WORK INSTRUCTIONS:
Take the line that contains "Given: Click the Pergamino city label" and every line below it to the end of the entries, and give them again exactly, leaving out any pictures.

Start of ENTRIES SHOWN

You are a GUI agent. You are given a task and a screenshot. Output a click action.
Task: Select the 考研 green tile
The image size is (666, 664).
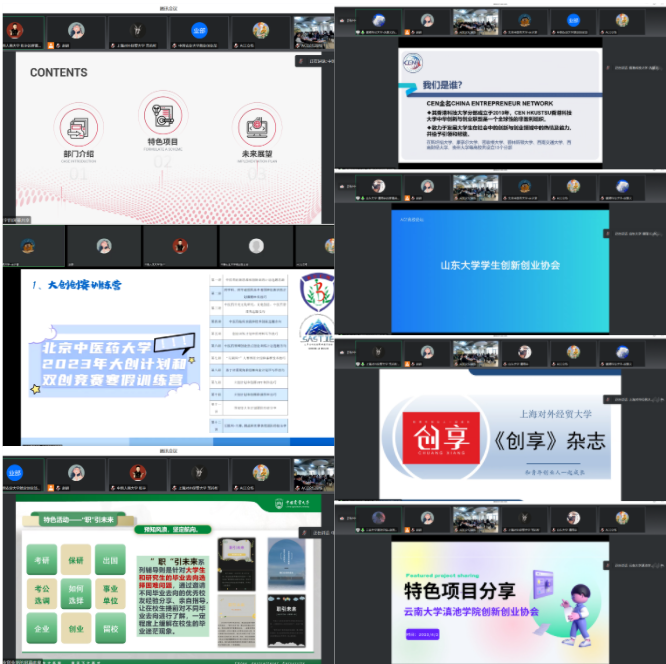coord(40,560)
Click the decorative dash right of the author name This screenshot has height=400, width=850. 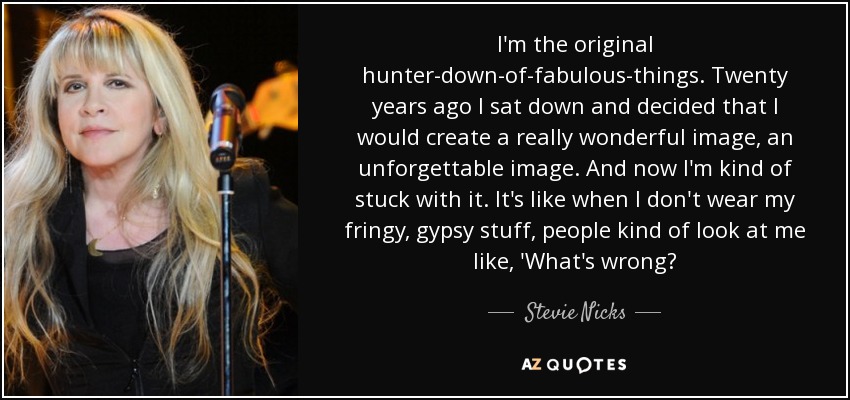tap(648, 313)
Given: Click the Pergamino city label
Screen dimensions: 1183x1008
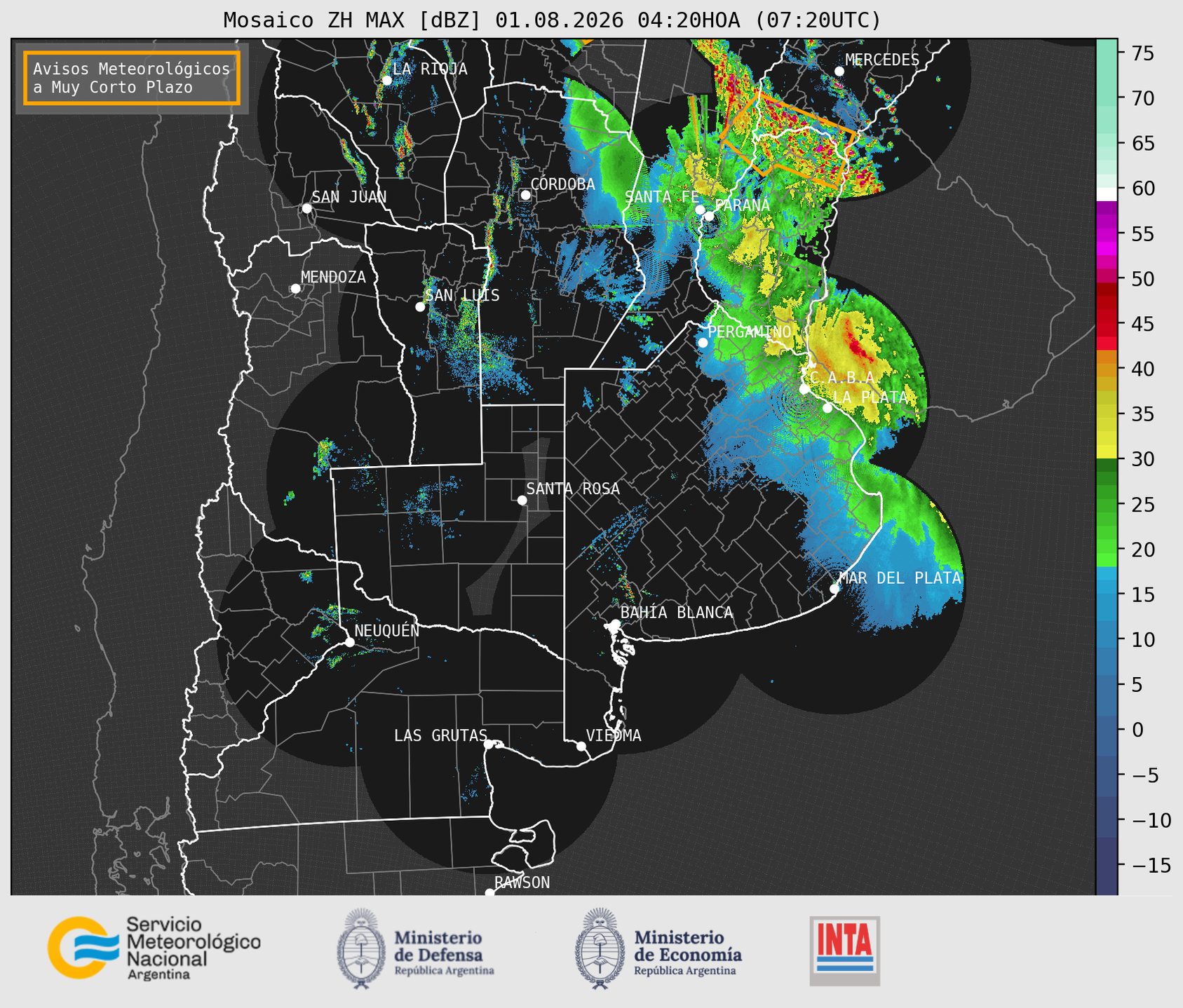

End of ENTRIES SHOWN

ANSWER SECTION:
Given: Click the Pergamino city label
Screen dimensions: 1183x1008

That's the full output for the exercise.